Forest 500 ranks the 500 companies, investors and governments that together control global supply chains of key "forest risk commodies" – palm oil, timber, pulp & paper, beef and soy. It lists Unilever, Danone, Kao Corp., Nestle, Procter & Gamble, Reckitt Benckiser Group, and HSBC as the only ones that have truly comprehensive policies in place that protect tropical forests.
According to the Union of Concerned Scientists Palm Oil Scorecard, packaged food companies are making the most progress: in addition to those above, Kellogg’s, ConAgra Foods, PepsiCo, and General Mills top the rankings. In fast food and retail chains, only Dunkin’ Donuts and Safeway stand out, while the rest are laggards.
A big part of the problem is that the certifying group – Roundtable on Sustainable Palm Oil (RSPO) – doesn’t have strong enough standards or enforcement provisions. This summer, many of the above companies sent them a letter, urging them to toughen up. Five of the top 10 corporate purchasers of palm oil (eg. Colgate-Palmolive and Johnson & Johnson) created their own sourcing policies because RSPO’s are inadequate.
This summer, Indonesia gave conservation groups a license to restore 110,000 acres of crucial forest that borders Bukit Tigapuluh National Park. It is critical habitat for endangered elephants, tigers, orangutans and rhinos.
The license goes to PT Alam Bukit Tigapuluh – a for-profit restoration company established by environmental groups such as World Wildlife Fund, The Orangutan Project and Rainforest Trust. They plan to invite locals to become shareholders, where they can sell rattan, medicinal plants and participate in ecotourism projects.

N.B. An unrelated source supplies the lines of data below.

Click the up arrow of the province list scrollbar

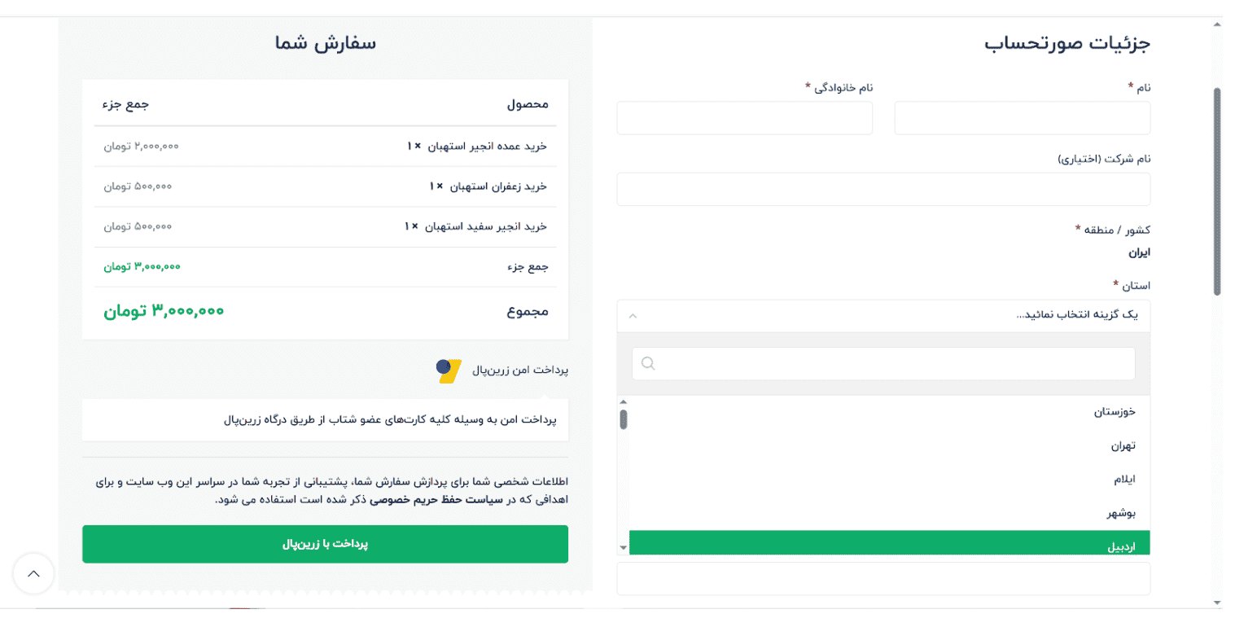[624, 401]
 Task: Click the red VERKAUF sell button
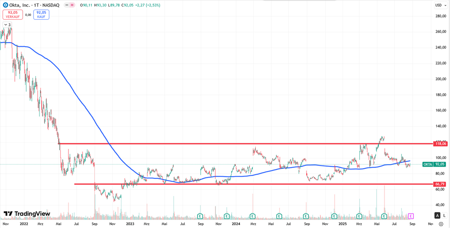click(x=13, y=14)
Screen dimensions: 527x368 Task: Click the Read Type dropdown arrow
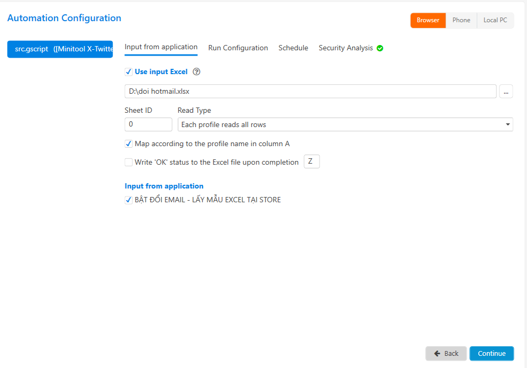508,125
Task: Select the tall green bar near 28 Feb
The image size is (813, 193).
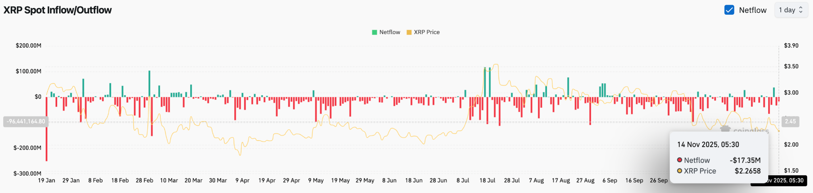Action: 149,84
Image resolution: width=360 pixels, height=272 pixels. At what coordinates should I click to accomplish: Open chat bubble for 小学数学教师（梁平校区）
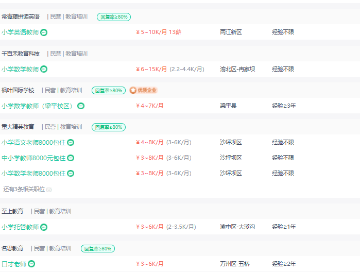[81, 106]
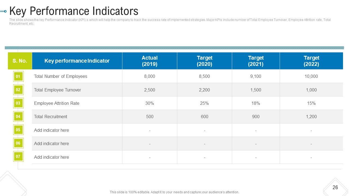Viewport: 349px width, 196px height.
Task: Select the 07 numbered green badge
Action: tap(18, 157)
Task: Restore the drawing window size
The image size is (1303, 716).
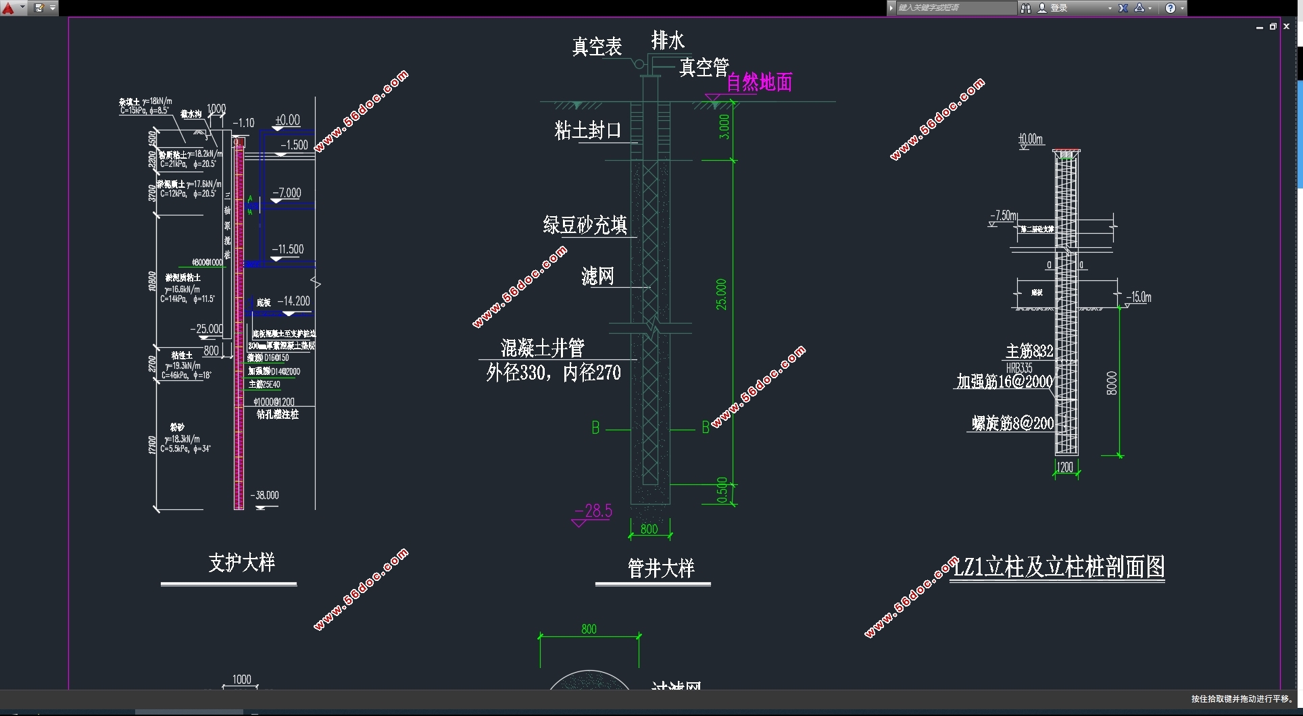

Rampant illegal clearing has greatly diminished the range for Sumatran elephants and rehabilitation centers are filled with orangutans. Illegal logging even occurs in protected areas.
Besides wreaking havoc on tropical forest ecosystems, much of the land belongs to indigenous people. Since they can’t prove ownership, the land is literally cleared from under their feet (no compensation), and they have to flee just as the animals do.
Look at the ingredients on the products you buy and you’ll be amazed by how many contain palm oil -90% of processed foods.
Palm Oil Expands to Other Countries
Illegal land clearing for palm oil, soy and cattle grazing is responsible for 49% of all tropical deforestation, and in Indonesia, 80% of land conversion is illegal, according to Forest Trends.
And the palm oil industry isn’t standing still. It is becoming a big problem in other parts of Asia, Latin America and Africa.
Palm oil giant Wilmar International, for example, is buying huge swaths of land in Nigeria. Environmental groups document destruction of High Conservation Value areas and land crucial for communities’ food and water. So much for its policy of "No Deforestation, No Peat and No Exploitation."